Video, Score pdf and StaffPad files are available here:
https://www.dropbox.com/sh/wkaommvjgzjk85h/AAAzwRr2kCFAwwIbDd7u93C-a
Thanks for your help!

Best regards,
Gil.


----------



## MadLad (Sep 11, 2021)

I don't know if this helps you but many others including me have the same problem. That's just a flaw in the Staffpad playback.

- I'm pretty sure the english horn doesn't have true legato samples and some instruments, especially the Berlin Strings don't even really react to slurs. They use legato as they please. From my experience CineWinds and CineBrass have true legato samples.

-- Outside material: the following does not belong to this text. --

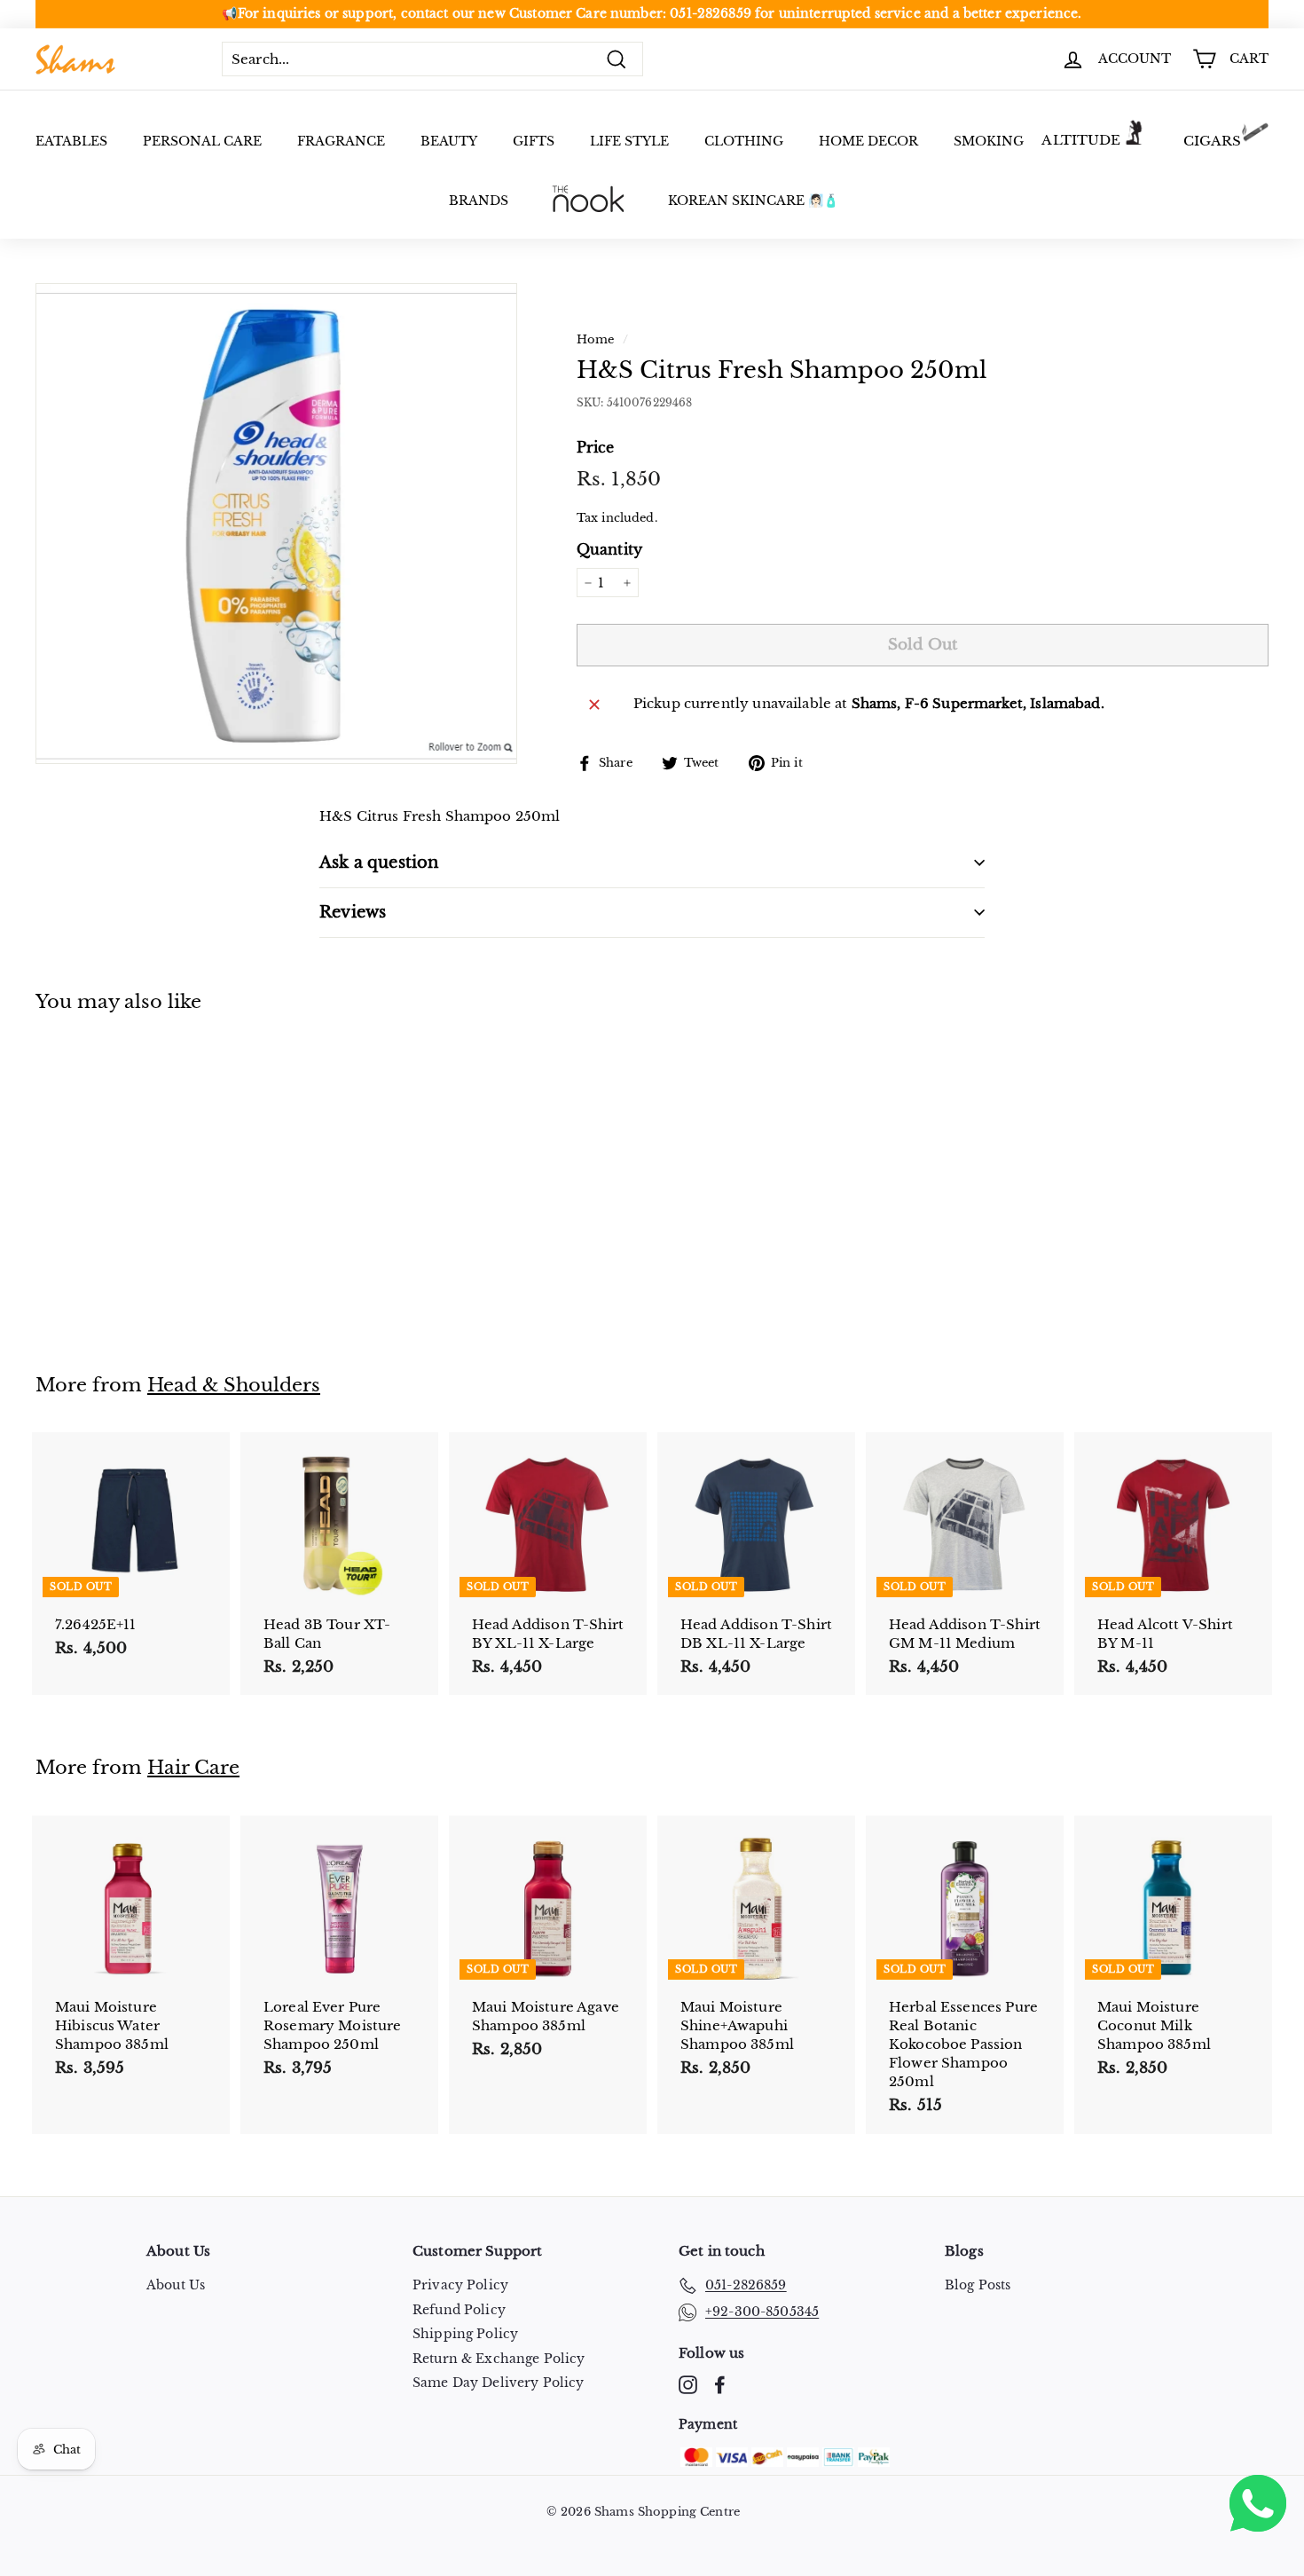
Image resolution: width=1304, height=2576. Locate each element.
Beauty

- The Berlin percussion, as well as the harps are always inaudible with everything below mf. It helps if you add a good amount of compression in the options menu. That will even it out a bit. However, my workaround is to use the volume automation for percussion because that way I have much more control over the mix.

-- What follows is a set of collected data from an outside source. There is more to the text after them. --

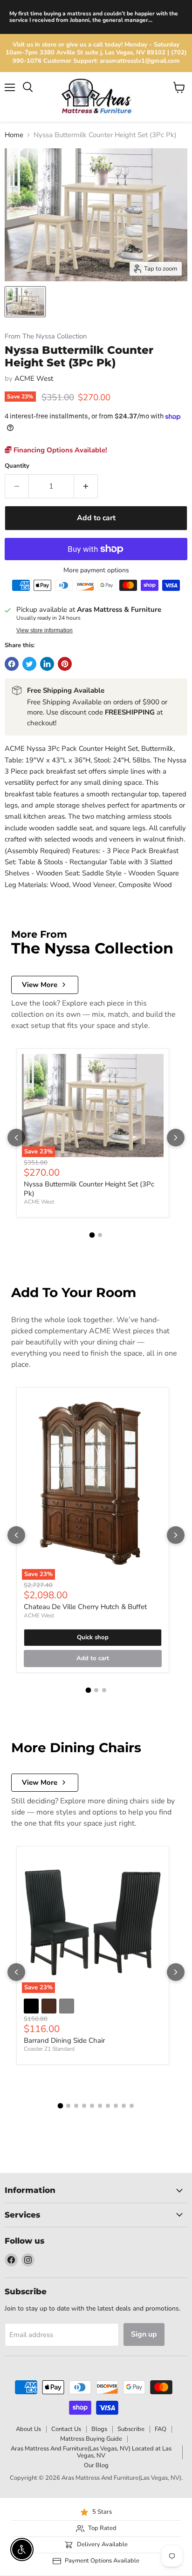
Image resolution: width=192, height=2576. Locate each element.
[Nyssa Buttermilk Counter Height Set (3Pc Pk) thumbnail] (25, 302)
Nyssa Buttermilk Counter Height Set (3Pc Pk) (89, 1188)
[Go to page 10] (132, 2106)
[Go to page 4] (84, 2106)
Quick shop (93, 1637)
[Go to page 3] (104, 1690)
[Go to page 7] (108, 2106)
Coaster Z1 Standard (49, 2049)
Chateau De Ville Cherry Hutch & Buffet (85, 1606)
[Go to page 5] (92, 2106)
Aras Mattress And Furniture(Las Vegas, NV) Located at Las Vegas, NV (91, 2452)
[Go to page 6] (100, 2106)
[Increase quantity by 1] (86, 486)
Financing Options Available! (59, 450)
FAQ (160, 2429)
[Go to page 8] (116, 2106)
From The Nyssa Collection (46, 336)
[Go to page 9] (124, 2106)
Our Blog (96, 2465)
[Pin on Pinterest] (65, 664)
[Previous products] (16, 1137)
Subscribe (130, 2429)
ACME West (33, 378)
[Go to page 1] (92, 1235)
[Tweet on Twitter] (29, 664)
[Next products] (176, 1137)
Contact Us (66, 2429)
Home (14, 135)
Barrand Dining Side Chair (64, 2040)
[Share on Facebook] (12, 664)
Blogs (99, 2429)
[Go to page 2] (100, 1235)
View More (39, 984)
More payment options (96, 570)
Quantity (17, 466)
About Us (28, 2429)
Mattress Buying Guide (91, 2439)
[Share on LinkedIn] (47, 664)
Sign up (144, 2334)
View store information (44, 630)
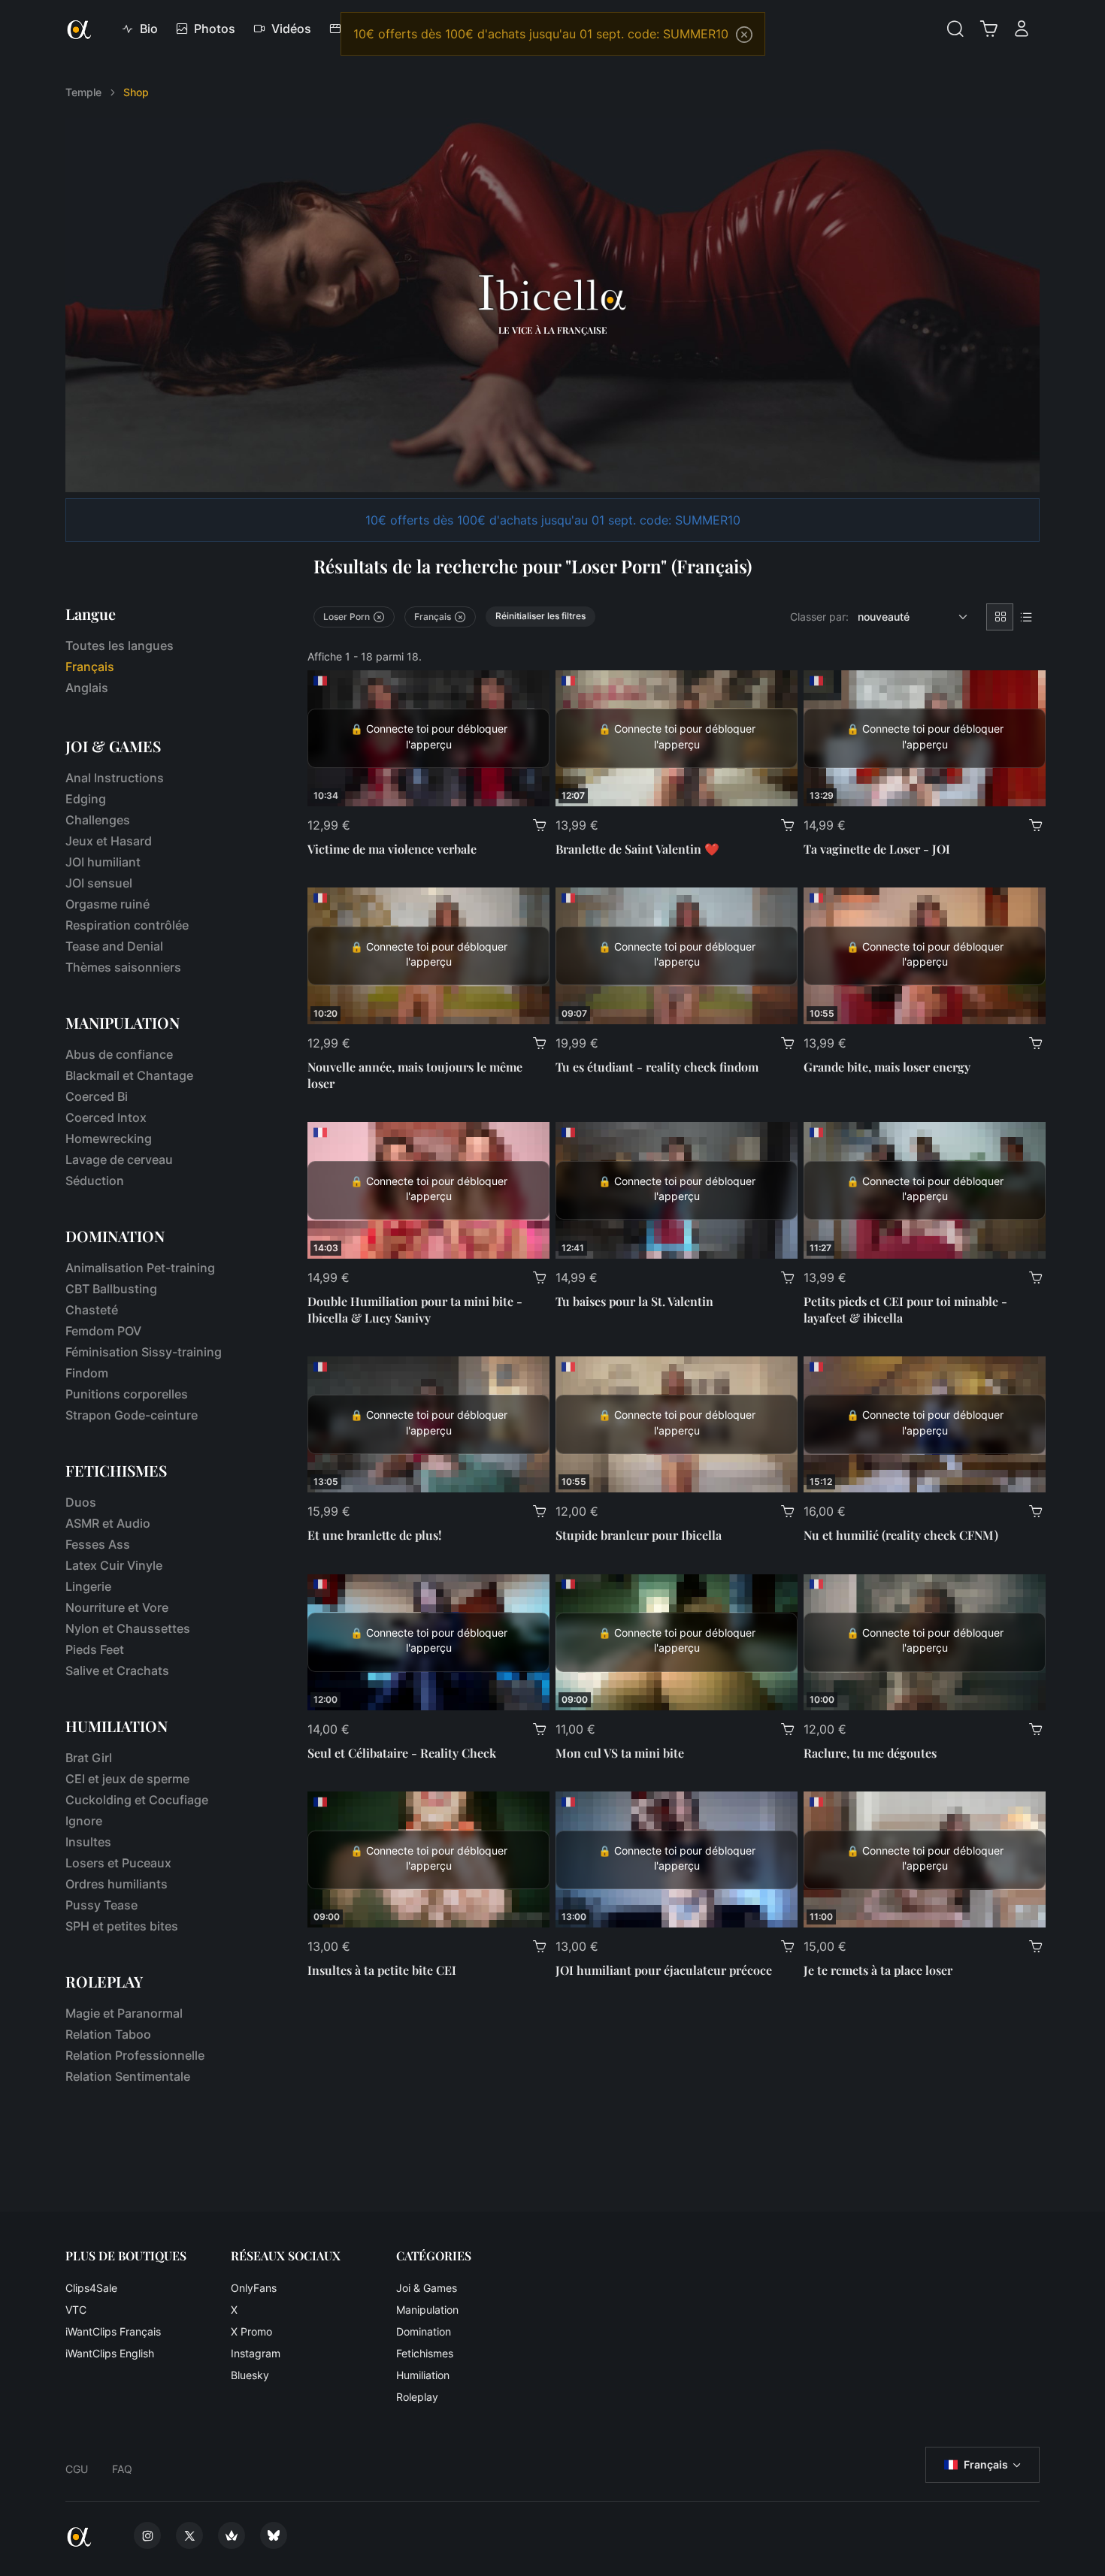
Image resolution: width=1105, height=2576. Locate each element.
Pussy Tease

If something appears to not work correctly, try to find a workaround instead of waiting for a patch. That's what I always did and it saved me a lot of nerves. Fortunately, there was always a work-around so far. I try different articulations, place the slurs differently, different dynamics for each note. Most of the time you find something that makes the overall arrangement work

EDIT: Sometimes just erasing the bar and writing it again or restarting the app does the trick


----------



## jadi (Sep 12, 2021)

I understand what MadLad says but anyway, report it to StaffPad so they can fix it!


----------



## Gil (Sep 12, 2021)

Hello,
Thanks for your answers!
I'll try @MadLad suggestions, I also sent a message to StaffPad support.
Regards,
Gil.


----------



## Jett Hitt (Sep 12, 2021)

These problems seem to be endemic in StaffPad, and I have some doubts that they will ever be fixed because the StaffPad playback engine has more than one master. The Berlin libraries were working better a year ago than they do now. I suspect that the playback engine got tweaked to accommodate other libraries, and the Berlin series suffered noticeably.





MadLad said:


> If something appears to not work correctly, try to find a workaround instead of waiting for a patch. That's what I always did and it saved me a lot of nerves. Fortunately, there was always a work-around so far. I try different articulations, place the slurs differently, different dynamics for each note. Most of the time you find something that makes the overall arrangement work
> 
> EDIT: Sometimes just erasing the bar and writing it again or restarting the app does the trick


I think that this is very sound advice, and probably the best approach to successfully using StaffPad.


----------



## MadLad (Sep 12, 2021)

Gil said:


> Hello,
> Thanks for your answers!
> I'll try @MadLad suggestions, I also sent a message to StaffPad support.
> Regards,
> Gil.


Of course, sending the support a message is a good idea, too. If enough people report the same problem they will hopefully get the hint.


----------



## Gil (Sep 13, 2021)

Hello,
I had a quick answer from the support: the described bugs have been logged, and will be looked at after the upcoming update.


----------